Cooking Methods

Throughout your bariatric journey, we talk a lot about meal planning and prioritizing protein and encourage you to eat fresh fruit and vegetables. The way you prepare these foods makes a big difference in the flavor and overall eating experience. Oftentimes, people can be hesitant to try new vegetables or new flavors because they aren’t sure how to prepare them. Here is a guide with everything you need to know.

Dry Heat: This includes grilling, broiling, roasting, baking and sauteing. Dry heat methods don’t require fat and use either direct or indirect heat. Grilling is a great option for a smoked, charred flavor on meats and vegetables. Broiling and roasting can create crispy textures and caramelize natural sugars found in food - delicious!  Next time you go to the grocery store, pick up some vegetables and try roasting them for a new experience.

Moist Heat: Poaching, steaming, stewing, braising and boiling are all common moist cooking methods.  Poaching fish in broth adds deeper flavor and steaming vegetables helps to retain extra nutrients while also maintaining a bright color.
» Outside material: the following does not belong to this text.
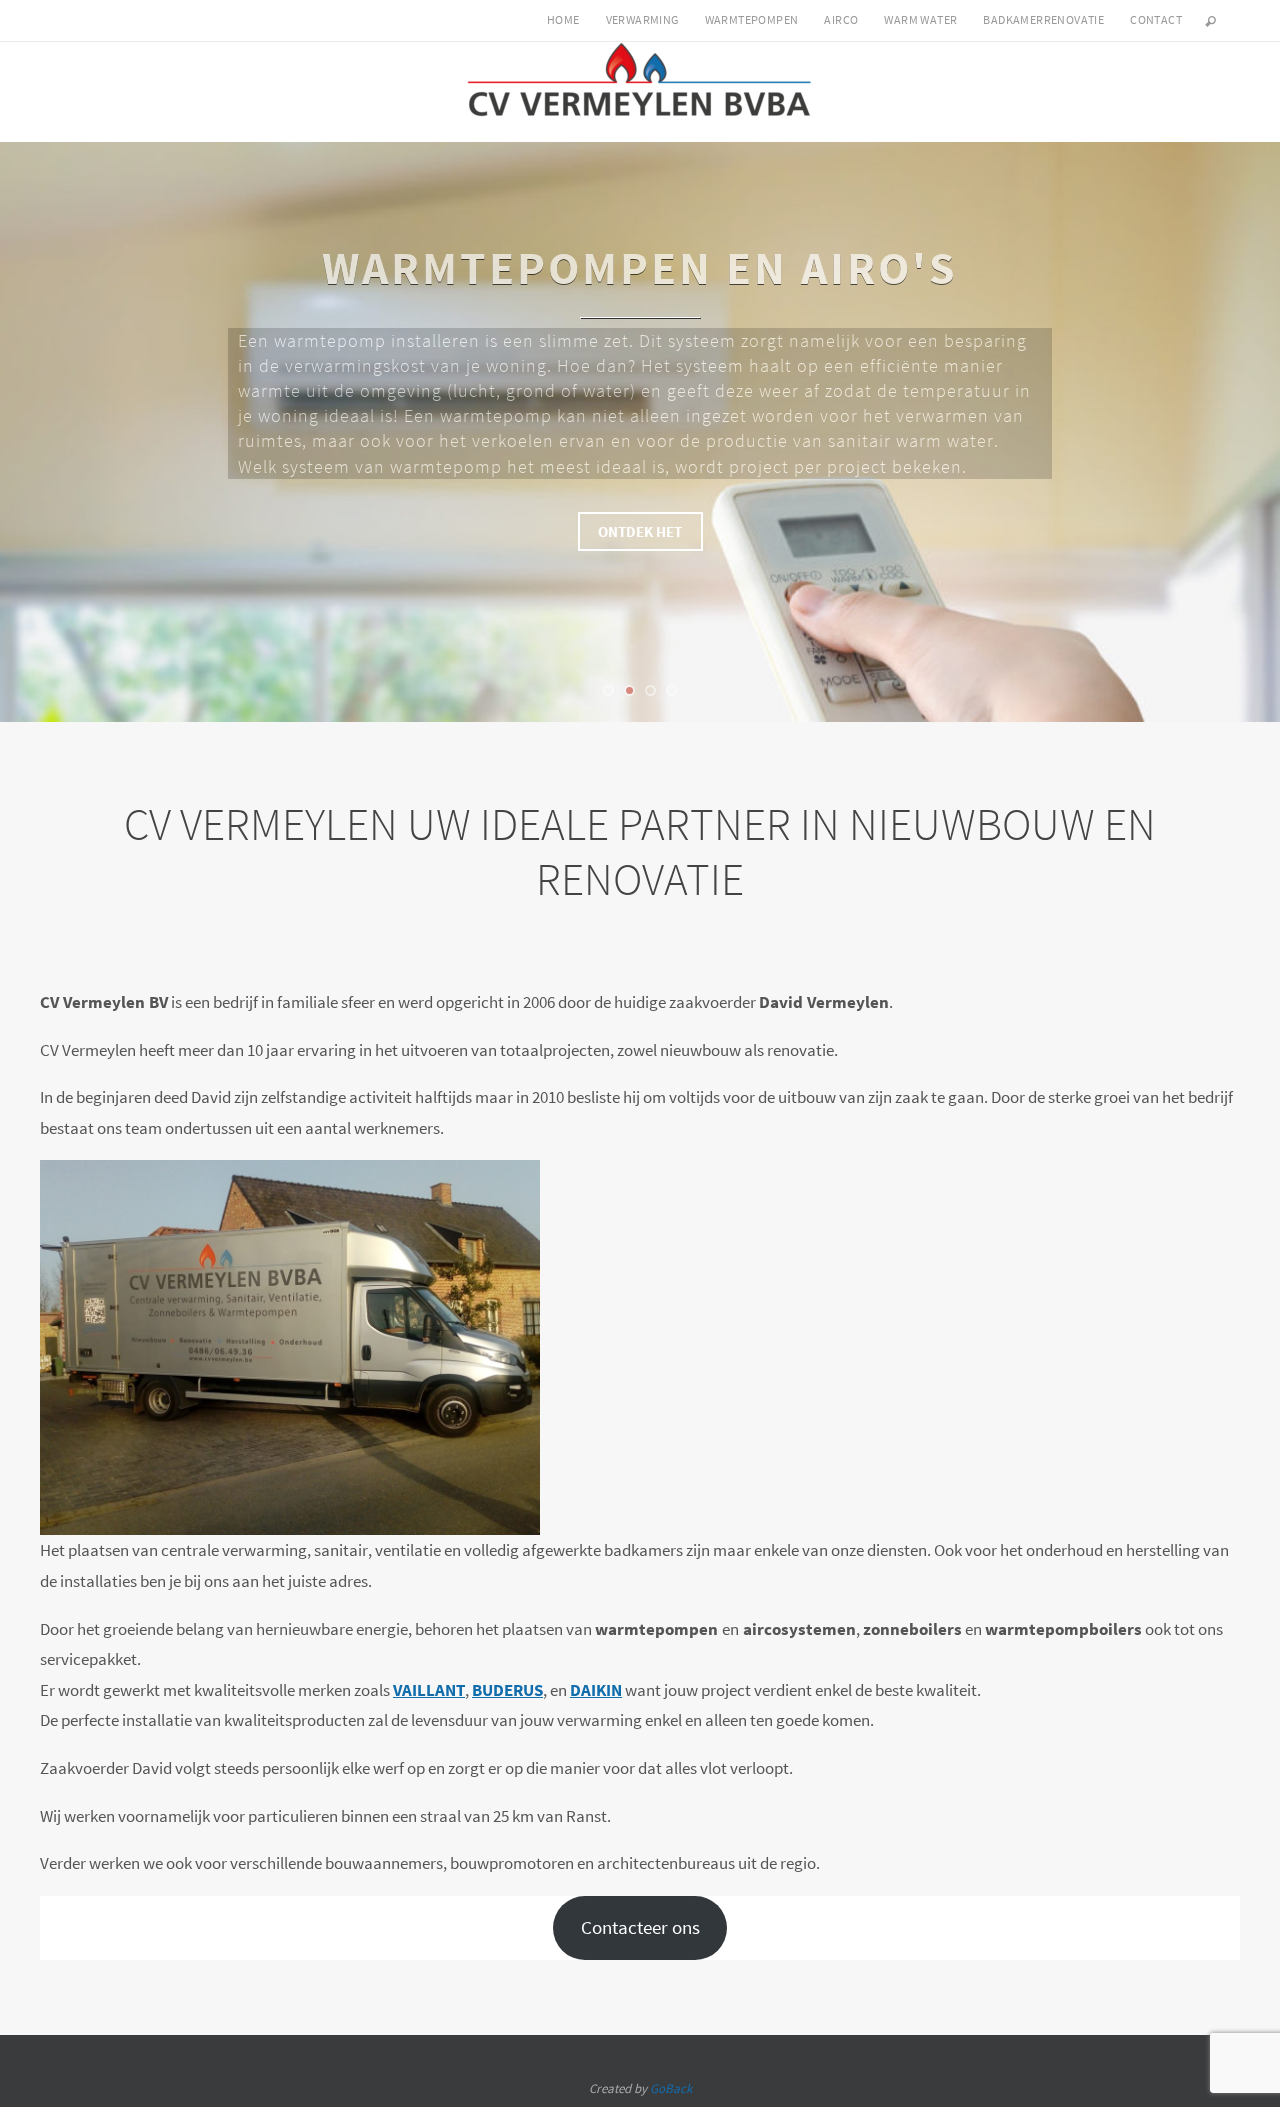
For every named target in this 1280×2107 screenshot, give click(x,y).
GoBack (671, 2088)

Certain types of foods taste best when prepared with specific methods. For example, tough meats like brisket are best when prepared with slow, moist cooking methods such as braising. Vegetables like brussels sprouts or carrots have the most flavor when they’re cooked with direct heat through grilling or roasting, rather than boiling. Combining different cooking methods in your meals maximizes textures and colors. An example of a balanced meal with different preparation methods is roast chicken, boiled pasta, and steamed vegetables.